-- EXERCISE DESCRIPTION --
Reproduce the whole of the data exactly.

-- DATA UNDER STUDY follows --

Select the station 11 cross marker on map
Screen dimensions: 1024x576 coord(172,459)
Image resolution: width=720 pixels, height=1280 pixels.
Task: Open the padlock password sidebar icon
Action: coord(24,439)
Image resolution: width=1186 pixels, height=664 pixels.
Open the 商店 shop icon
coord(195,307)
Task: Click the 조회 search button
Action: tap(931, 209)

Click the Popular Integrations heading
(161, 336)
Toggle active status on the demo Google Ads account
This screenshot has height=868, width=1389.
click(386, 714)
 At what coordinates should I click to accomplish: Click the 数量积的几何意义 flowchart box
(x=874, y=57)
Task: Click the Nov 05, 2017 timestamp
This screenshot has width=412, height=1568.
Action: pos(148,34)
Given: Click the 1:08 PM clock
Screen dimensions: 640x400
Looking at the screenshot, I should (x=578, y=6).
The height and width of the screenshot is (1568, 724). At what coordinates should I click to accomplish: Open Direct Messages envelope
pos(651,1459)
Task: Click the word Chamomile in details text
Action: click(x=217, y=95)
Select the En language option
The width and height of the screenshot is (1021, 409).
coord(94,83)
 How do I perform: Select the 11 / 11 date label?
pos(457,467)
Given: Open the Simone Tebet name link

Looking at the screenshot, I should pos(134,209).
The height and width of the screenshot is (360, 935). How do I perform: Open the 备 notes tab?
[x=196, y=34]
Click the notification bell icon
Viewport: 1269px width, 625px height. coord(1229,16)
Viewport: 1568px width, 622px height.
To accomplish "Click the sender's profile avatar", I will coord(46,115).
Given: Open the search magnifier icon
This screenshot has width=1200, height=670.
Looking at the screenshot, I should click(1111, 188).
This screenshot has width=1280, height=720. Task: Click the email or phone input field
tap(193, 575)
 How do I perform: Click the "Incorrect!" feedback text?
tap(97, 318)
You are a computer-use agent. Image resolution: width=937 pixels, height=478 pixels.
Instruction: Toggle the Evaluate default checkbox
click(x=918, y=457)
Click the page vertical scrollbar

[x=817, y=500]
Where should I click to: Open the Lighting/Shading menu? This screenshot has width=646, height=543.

-- DATA UNDER STUDY concluded --

-- EXERCISE SOLUTION --
Select the station 11 cross marker on map
Screen dimensions: 1024x576 coord(172,459)
Image resolution: width=720 pixels, height=1280 pixels.
Task: Open the padlock password sidebar icon
Action: coord(24,439)
Image resolution: width=1186 pixels, height=664 pixels.
Open the 商店 shop icon
coord(195,307)
Task: Click the 조회 search button
Action: tap(931, 209)

Click the Popular Integrations heading
(161, 336)
Toggle active status on the demo Google Ads account
This screenshot has height=868, width=1389.
click(386, 714)
 At what coordinates should I click to accomplish: Click the 数量积的几何意义 flowchart box
(x=874, y=57)
Task: Click the Nov 05, 2017 timestamp
This screenshot has width=412, height=1568.
Action: pos(148,34)
Given: Click the 1:08 PM clock
Screen dimensions: 640x400
Looking at the screenshot, I should (x=578, y=6).
The height and width of the screenshot is (1568, 724). At what coordinates should I click to accomplish: Open Direct Messages envelope
pos(651,1459)
Task: Click the word Chamomile in details text
Action: click(x=217, y=95)
Select the En language option
The width and height of the screenshot is (1021, 409).
coord(94,83)
 How do I perform: Select the 11 / 11 date label?
pos(457,467)
Given: Open the Simone Tebet name link

Looking at the screenshot, I should pos(134,209).
The height and width of the screenshot is (360, 935). How do I perform: Open the 备 notes tab?
[x=196, y=34]
Click the notification bell icon
Viewport: 1269px width, 625px height. coord(1229,16)
Viewport: 1568px width, 622px height.
To accomplish "Click the sender's profile avatar", I will coord(46,115).
Given: Open the search magnifier icon
This screenshot has width=1200, height=670.
Looking at the screenshot, I should click(1111, 188).
This screenshot has width=1280, height=720. Task: Click the email or phone input field
tap(193, 575)
 How do I perform: Click the "Incorrect!" feedback text?
tap(97, 318)
You are a computer-use agent. Image resolution: width=937 pixels, height=478 pixels.
Instruction: Toggle the Evaluate default checkbox
click(x=918, y=457)
Click the page vertical scrollbar

[x=817, y=500]
Where should I click to: Open the Lighting/Shading menu? This screenshot has width=646, height=543.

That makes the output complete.